Matt Mazurek, MD. Assistant Clinical Professor of Anesthesiology and Director of Quality and Safety at St. Raphael's Campus of Yale New Haven (Conn.) Hospital: Physician service reimbursement has declined year over year for decades, and inflation-adjusted compensation has drastically been reduced. Around 140,000 physicians quit or retired over the past three years and many physicians are looking for a way out of the healthcare system. Part of the problem is consistent downward pressure on reimbursement. Private practices can no longer afford to stay in business. It’s difficult for a physician to take a pay cut in this climate while large insurance companies have somehow leveled a nearly 3 percent increase for Medicare Advantage patients when these companies are making significant profits and executives are earning over seven-figure salaries. There is a disconnect in value and the value system. A physician colleague recently told me that no one goes to the emergency room and asks for the administrator on-call or who is in charge of my insurance plan. Administrators do not provide healthcare services. Nurses, physicians, nurse practitioners, physician assistants, lab techs, respiratory therapists and everyone at the bedside at 2 a.m. during a crisis provides care, while the administrators and insurance owners sleep at home. A downward drift in reimbursement for physicians with no change in compensation for executives foments resentment, anger and, frankly, a feeling of injustice. Medicine is a science, healing is an art, and healthcare is a business. Physicians are in the business of providing care in an environment that does not value the physician or patient. This is reflected in lower reimbursement for services rendered and higher out-of-pocket expenses for patients. There is a profound feeling of frustration from both patients and physicians.
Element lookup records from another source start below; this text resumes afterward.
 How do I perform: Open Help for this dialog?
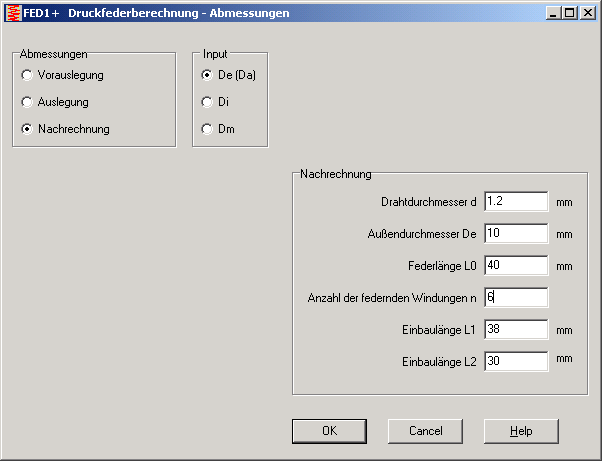tap(520, 431)
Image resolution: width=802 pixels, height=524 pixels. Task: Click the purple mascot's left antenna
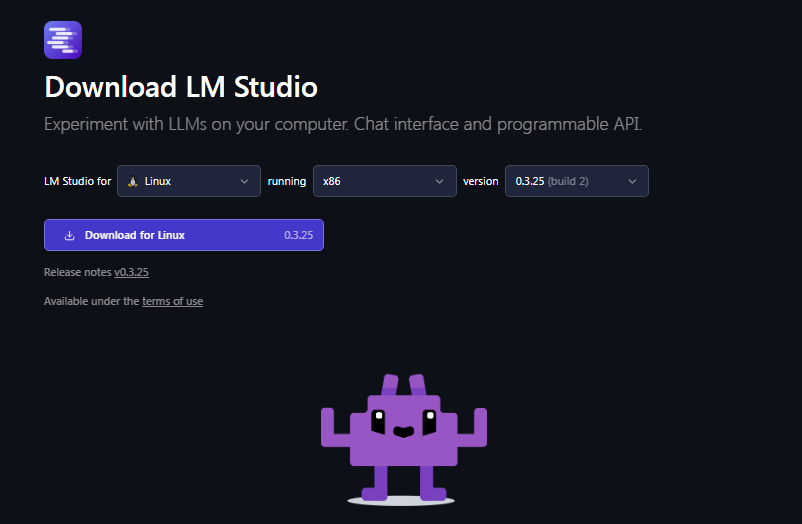pos(389,385)
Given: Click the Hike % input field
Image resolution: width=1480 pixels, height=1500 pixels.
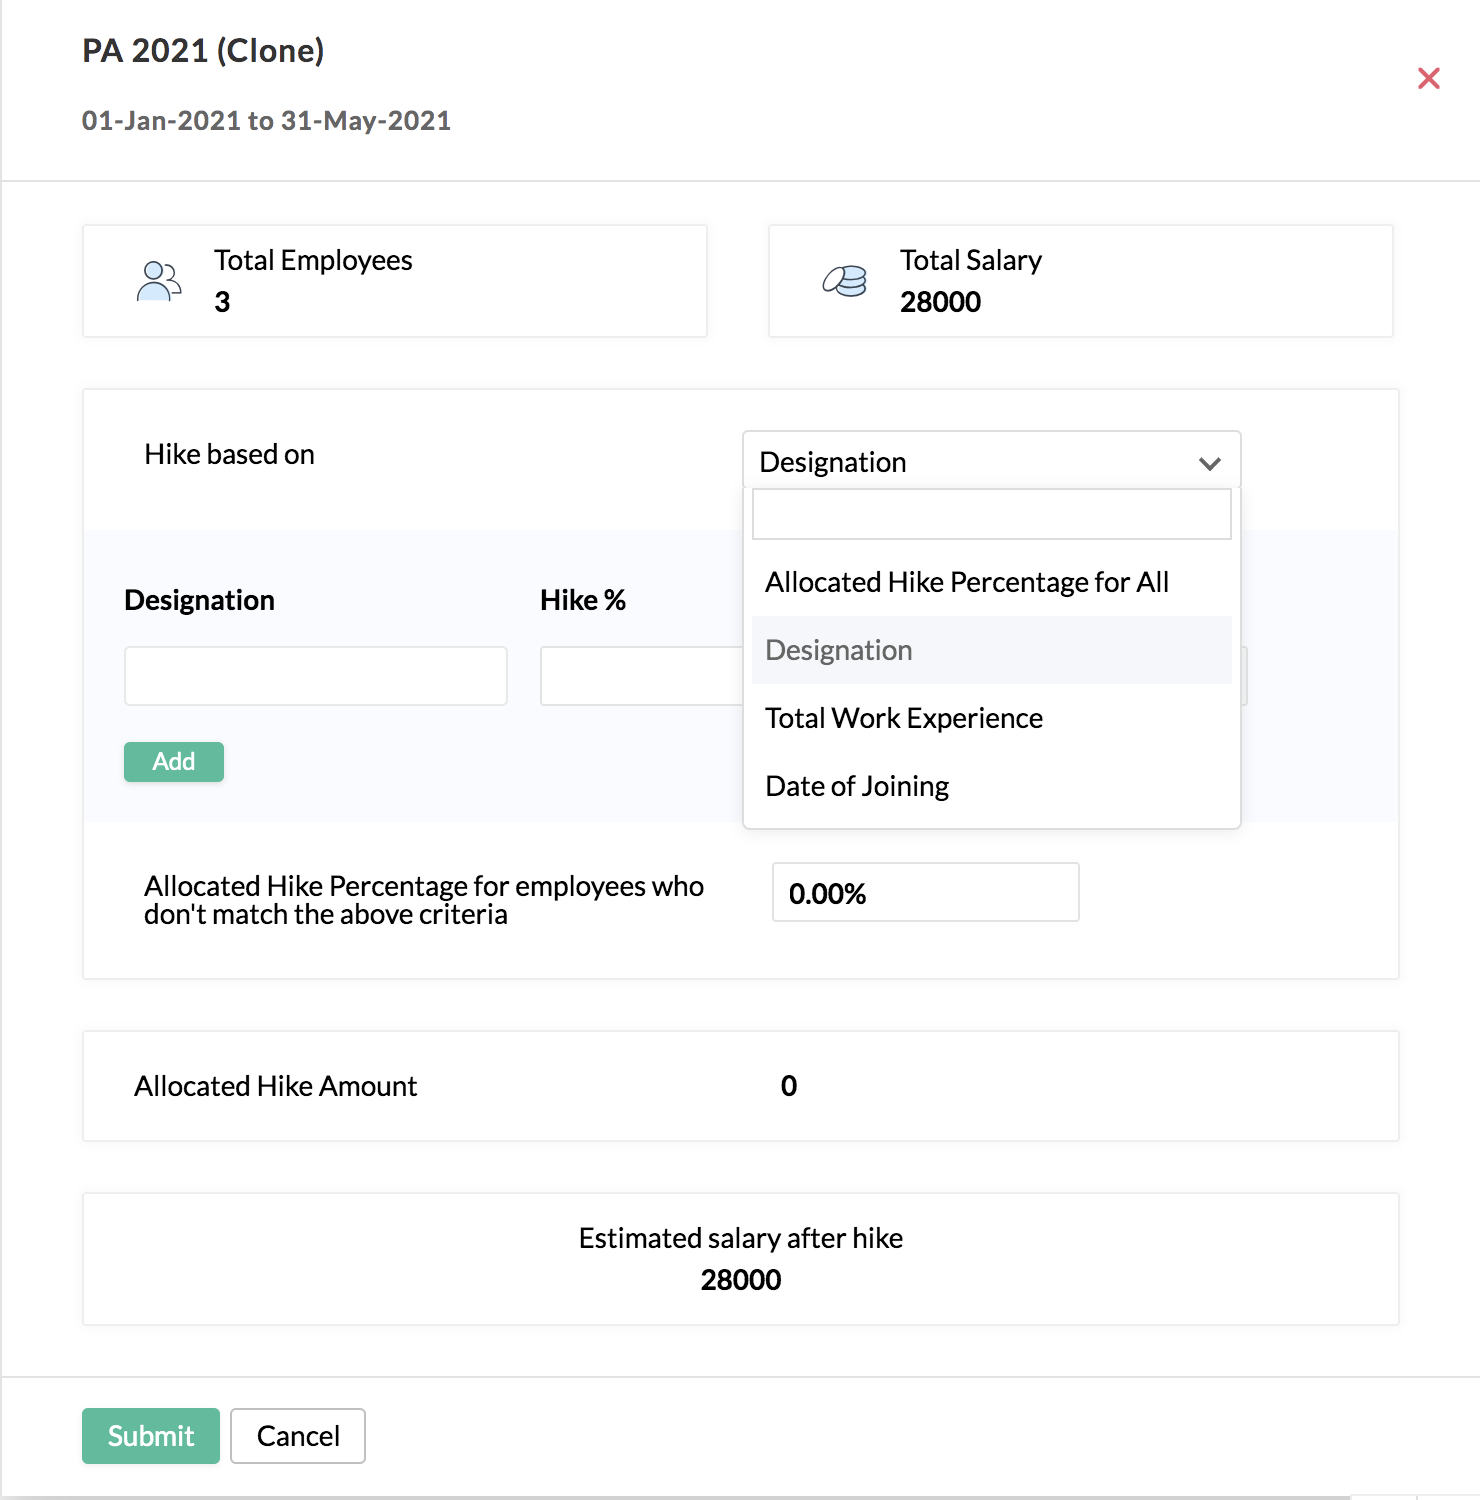Looking at the screenshot, I should tap(640, 676).
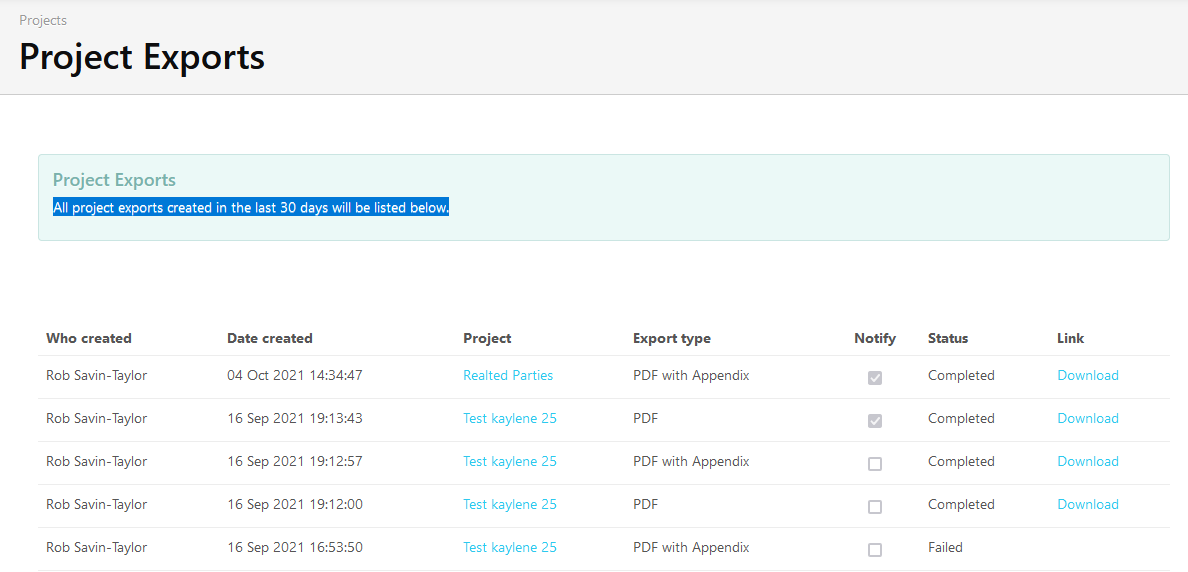
Task: Open Test kaylene 25 project from 19:12:57 export
Action: 510,462
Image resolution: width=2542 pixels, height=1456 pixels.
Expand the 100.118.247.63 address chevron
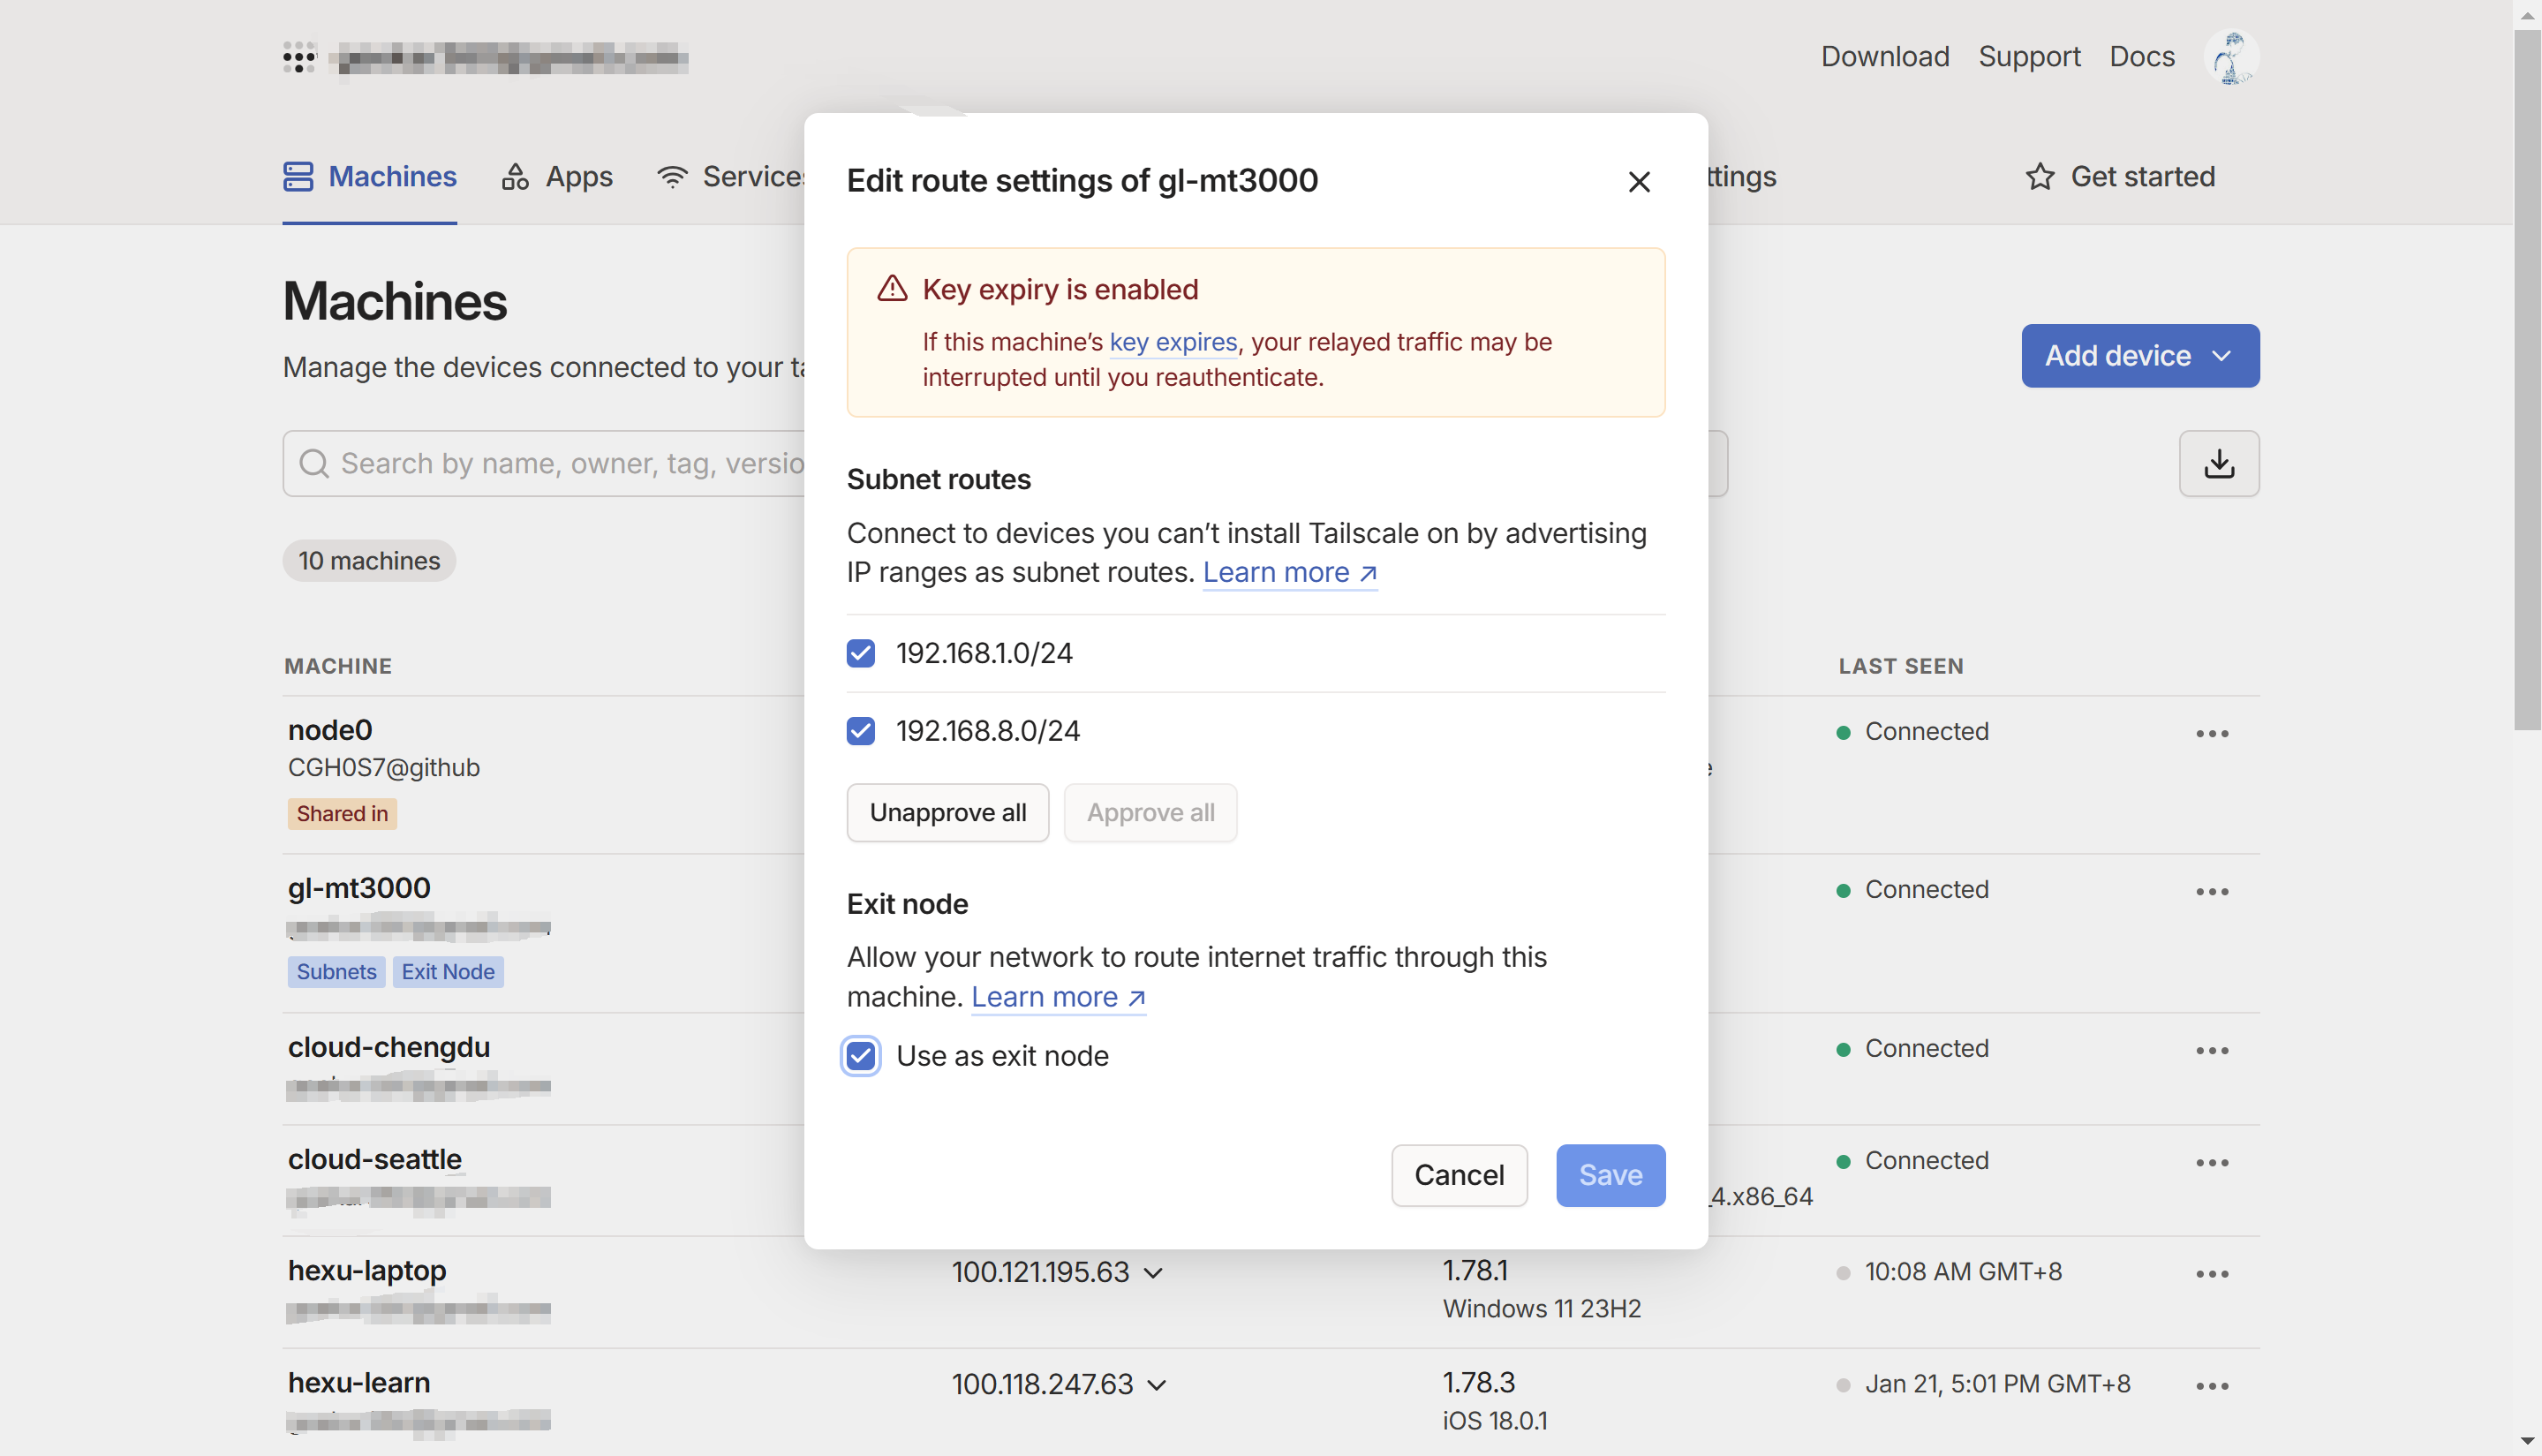point(1156,1385)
Dennis Quagliani. President and CEO of Healthcare Associates: The continued decline in professional reimbursement, the shift in payment models taking clinical decisions out of physicians' hands and the interference pharmacy benefit managers have on oncology practices by influencing policymakers to take away the ability of oncology practices to ship oral drugs to patients, thus forcing them to physically travel to their physician's offices. Many of these patients are very ill and struggle to travel. Many also do not have accessible transportation.
Overall, the numerous payment models implemented by payers are degrading the overall quality of healthcare in the U.S. A major shift has been underway transferring money in the healthcare system away from providers' ability to treat patients while healthy profit margins continue to grow in the for-profit sector of healthcare insurance companies. This is not a sustainable model that will improve health outcomes in the coming years for U.S. citizens.
Mukesh Sharma, MD. Interventional Nephrologist at Sierra Nevada Specialty Care (Reno, Nev.): It is becoming harder and harder to get paid by the payers and the amount of resources and energy required (in terms of pre-authorization, claim filing, dealing with denials and refiling, and decreasing reimbursements for more complicated procedures) is just suffocating and choking the small and medium-size practices.
Thomas Terndrup, MD. Professor of Emergency Medicine at the Ohio State University Wexner Medical Center (Columbus): Practitioners replacing physicians despite very limited training and knowledge. With administrators and their boards of directors overly focused on the bottom line, doctors are replaced with lower-paid personnel. Thus, medical decision-making suffers while protocols are largely written to protect liability concerns.